I had once asked him what business he was in. His reply had been, “Business, period. Don’t matter to me what it is. Like a good salesman can sell anything, I’m interested in profit. Right now, one of the best businesses is the business of knowing things, knowing more than other people. Information is a simple thing, but once you own a fact, it’s a matter of how and when you use it. Someone said knowledge is power. And so much more.”
So basically, he didn’t answer my question.
While personally, Tomás had always been a loyal friend—he had helped me whenever I needed it, including the business that resulted in me securing my son—he scared the holy living shit out of me. He was brutal, amoral, and worthy of fear. There was no way that his presence in that house represented a good thing.
Tomás sat on an oversized purple couch, deep in conversation. Across from him on a matching couch sat the king of Doucheville, a guy sporting a crown of spiky hair with frosted tips and a velvet bathrobe. From the amount of leg and chest hair showing, I would’ve put money on him going commando underneath. He snorted a line of coke off a small mirror and passed it to one of the two underfed, bikini-clad desert princesses bookending him.

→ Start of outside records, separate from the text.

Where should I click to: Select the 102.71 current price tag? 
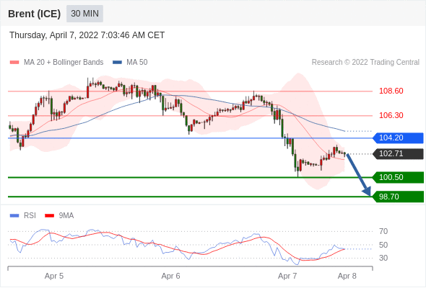(398, 154)
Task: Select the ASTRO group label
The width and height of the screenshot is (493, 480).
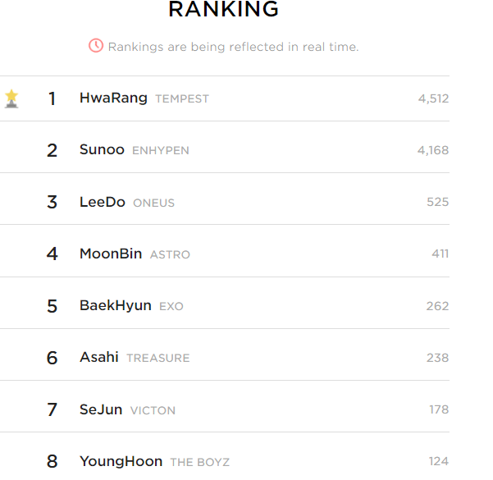Action: (170, 254)
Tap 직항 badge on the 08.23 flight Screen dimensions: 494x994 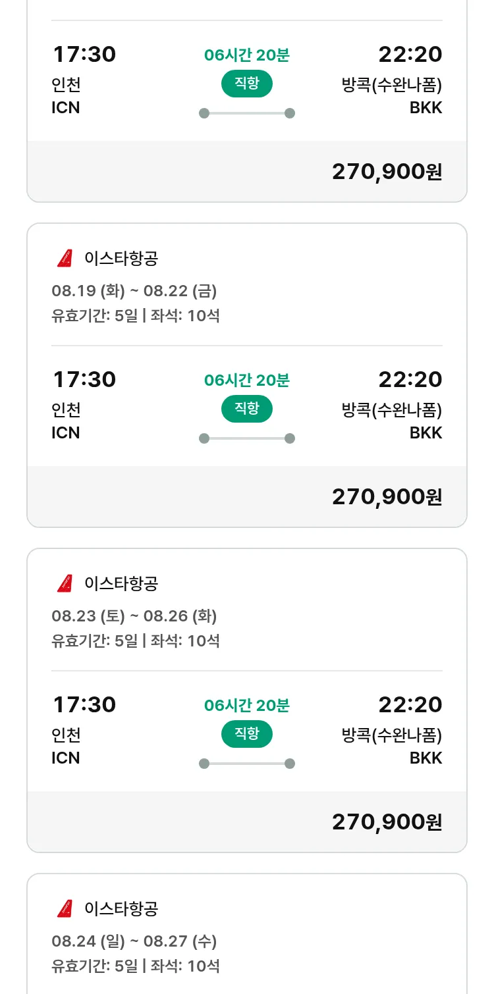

Tomás had his two favorite henchmen, Big Piwi and Little Piwi, henching behind him. The gigantic Mexicans were both over six four and three hundred pounds. Their presence carried weight, literally. Behind Bathrobe two steroid freaks tried to give the Piwis their best death stares. Big Piwi yawned, making Little Piwi yawn. I don’t know what they were talking about, but if Tomás was there, they weren’t trading carrot cake recipes.
Mid-sentence, Tomás’s eyes found us where we’d frozen on the top step. He tilted his head slightly, not giving anything away or losing a beat in the conversation.
“My stomach just got tight,” Bobby said. “If that’s Driskell, the motherfucker that Julie worked for, and Tomás knows him, that’s sixteen flavors of bad. Tomás don’t waste no time talking to no one but bad guys or people he owns.”
Bobby took a step down into the room, his eyes on Tomás. I put a hand on his shoulder when I saw the Piwis spot him. They lifted their chins in acknowledgment or possibly threat. Bobby shrugged my hand away, but stopped.
“There ain’t no reason for this to get out of hand,” I said. “If that’s Driskell, we know where he lives. It don’t look like he’s running anywhere. Not without pants. And Tomás won’t leave without talking to us. He hates not knowing what’s going on. Let’s finish these beers and wait. Better to know what the deal is, instead of jumping in blind.”
“You might be scared of Tomás, but I ain’t.”
“I know, Bobby. You have no fear. Fear is afraid of you. You wouldn’t be scared of the ground if you jumped from a plane and your parachute didn’t open. ‘Fuck you, ground,’ that’s what you’d say.”
“Fuck the ground is right. I’d roll with it. People survive that shit all the time. I’m tired of your pussyfooting, with emphasis on the pussy. It’s my daughter. It’s my plan of attack, with emphasis on the attack.”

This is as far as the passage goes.